TASK PROMPT: Word for word, restate every line of the material.

SUPPLIED MATERIAL:
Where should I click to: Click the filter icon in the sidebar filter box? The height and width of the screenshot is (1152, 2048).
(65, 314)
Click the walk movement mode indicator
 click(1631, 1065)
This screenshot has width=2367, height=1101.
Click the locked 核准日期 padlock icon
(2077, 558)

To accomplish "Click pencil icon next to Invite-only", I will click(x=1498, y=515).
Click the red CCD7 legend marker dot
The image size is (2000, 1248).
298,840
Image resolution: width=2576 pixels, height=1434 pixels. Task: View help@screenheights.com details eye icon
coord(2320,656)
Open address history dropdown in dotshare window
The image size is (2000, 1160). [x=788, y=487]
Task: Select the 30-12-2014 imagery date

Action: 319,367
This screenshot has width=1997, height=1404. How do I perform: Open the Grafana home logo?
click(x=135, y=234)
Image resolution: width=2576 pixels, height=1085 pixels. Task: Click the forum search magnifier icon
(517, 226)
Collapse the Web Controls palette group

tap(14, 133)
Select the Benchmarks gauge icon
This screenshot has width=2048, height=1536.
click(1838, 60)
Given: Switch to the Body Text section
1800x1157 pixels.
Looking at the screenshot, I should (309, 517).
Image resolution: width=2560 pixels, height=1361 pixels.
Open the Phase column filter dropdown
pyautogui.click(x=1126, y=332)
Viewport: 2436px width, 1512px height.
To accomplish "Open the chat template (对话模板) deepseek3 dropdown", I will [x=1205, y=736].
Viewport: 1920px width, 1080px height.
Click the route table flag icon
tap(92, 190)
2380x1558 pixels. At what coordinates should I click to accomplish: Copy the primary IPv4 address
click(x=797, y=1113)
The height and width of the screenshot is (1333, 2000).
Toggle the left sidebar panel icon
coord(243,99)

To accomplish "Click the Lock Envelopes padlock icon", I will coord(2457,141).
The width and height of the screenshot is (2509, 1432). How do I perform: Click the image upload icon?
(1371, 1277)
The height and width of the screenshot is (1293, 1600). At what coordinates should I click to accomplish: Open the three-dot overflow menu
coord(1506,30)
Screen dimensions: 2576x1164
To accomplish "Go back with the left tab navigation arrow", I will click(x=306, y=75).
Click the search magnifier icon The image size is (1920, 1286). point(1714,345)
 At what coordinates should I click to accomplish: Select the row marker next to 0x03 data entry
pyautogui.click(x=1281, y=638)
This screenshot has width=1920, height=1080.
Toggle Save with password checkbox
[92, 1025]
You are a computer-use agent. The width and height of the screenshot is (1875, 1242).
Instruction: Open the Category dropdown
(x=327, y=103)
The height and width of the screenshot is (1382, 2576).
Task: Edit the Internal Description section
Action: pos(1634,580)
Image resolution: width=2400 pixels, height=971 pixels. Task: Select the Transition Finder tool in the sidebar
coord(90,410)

YOUR RESPONSE:
Where should I click to: Click the filter icon in the sidebar filter box? The height and width of the screenshot is (1152, 2048).
(65, 314)
Click the walk movement mode indicator
 click(1631, 1065)
This screenshot has width=2367, height=1101.
Click the locked 核准日期 padlock icon
(2077, 558)

To accomplish "Click pencil icon next to Invite-only", I will click(x=1498, y=515).
Click the red CCD7 legend marker dot
The image size is (2000, 1248).
298,840
Image resolution: width=2576 pixels, height=1434 pixels. Task: View help@screenheights.com details eye icon
coord(2320,656)
Open address history dropdown in dotshare window
The image size is (2000, 1160). [x=788, y=487]
Task: Select the 30-12-2014 imagery date

Action: 319,367
This screenshot has width=1997, height=1404. How do I perform: Open the Grafana home logo?
click(x=135, y=234)
Image resolution: width=2576 pixels, height=1085 pixels. Task: Click the forum search magnifier icon
(517, 226)
Collapse the Web Controls palette group

tap(14, 133)
Select the Benchmarks gauge icon
This screenshot has width=2048, height=1536.
click(1838, 60)
Given: Switch to the Body Text section
1800x1157 pixels.
Looking at the screenshot, I should (309, 517).
Image resolution: width=2560 pixels, height=1361 pixels.
Open the Phase column filter dropdown
pyautogui.click(x=1126, y=332)
Viewport: 2436px width, 1512px height.
To accomplish "Open the chat template (对话模板) deepseek3 dropdown", I will [x=1205, y=736].
Viewport: 1920px width, 1080px height.
Click the route table flag icon
tap(92, 190)
2380x1558 pixels. At what coordinates should I click to accomplish: Copy the primary IPv4 address
click(x=797, y=1113)
The height and width of the screenshot is (1333, 2000).
Toggle the left sidebar panel icon
coord(243,99)

To accomplish "Click the Lock Envelopes padlock icon", I will coord(2457,141).
The width and height of the screenshot is (2509, 1432). How do I perform: Click the image upload icon?
(1371, 1277)
The height and width of the screenshot is (1293, 1600). At what coordinates should I click to accomplish: Open the three-dot overflow menu
coord(1506,30)
Screen dimensions: 2576x1164
To accomplish "Go back with the left tab navigation arrow", I will click(x=306, y=75).
Click the search magnifier icon The image size is (1920, 1286). point(1714,345)
 At what coordinates should I click to accomplish: Select the row marker next to 0x03 data entry
pyautogui.click(x=1281, y=638)
This screenshot has width=1920, height=1080.
Toggle Save with password checkbox
[92, 1025]
You are a computer-use agent. The width and height of the screenshot is (1875, 1242).
Instruction: Open the Category dropdown
(x=327, y=103)
The height and width of the screenshot is (1382, 2576).
Task: Edit the Internal Description section
Action: pos(1634,580)
Image resolution: width=2400 pixels, height=971 pixels. Task: Select the Transition Finder tool in the sidebar
coord(90,410)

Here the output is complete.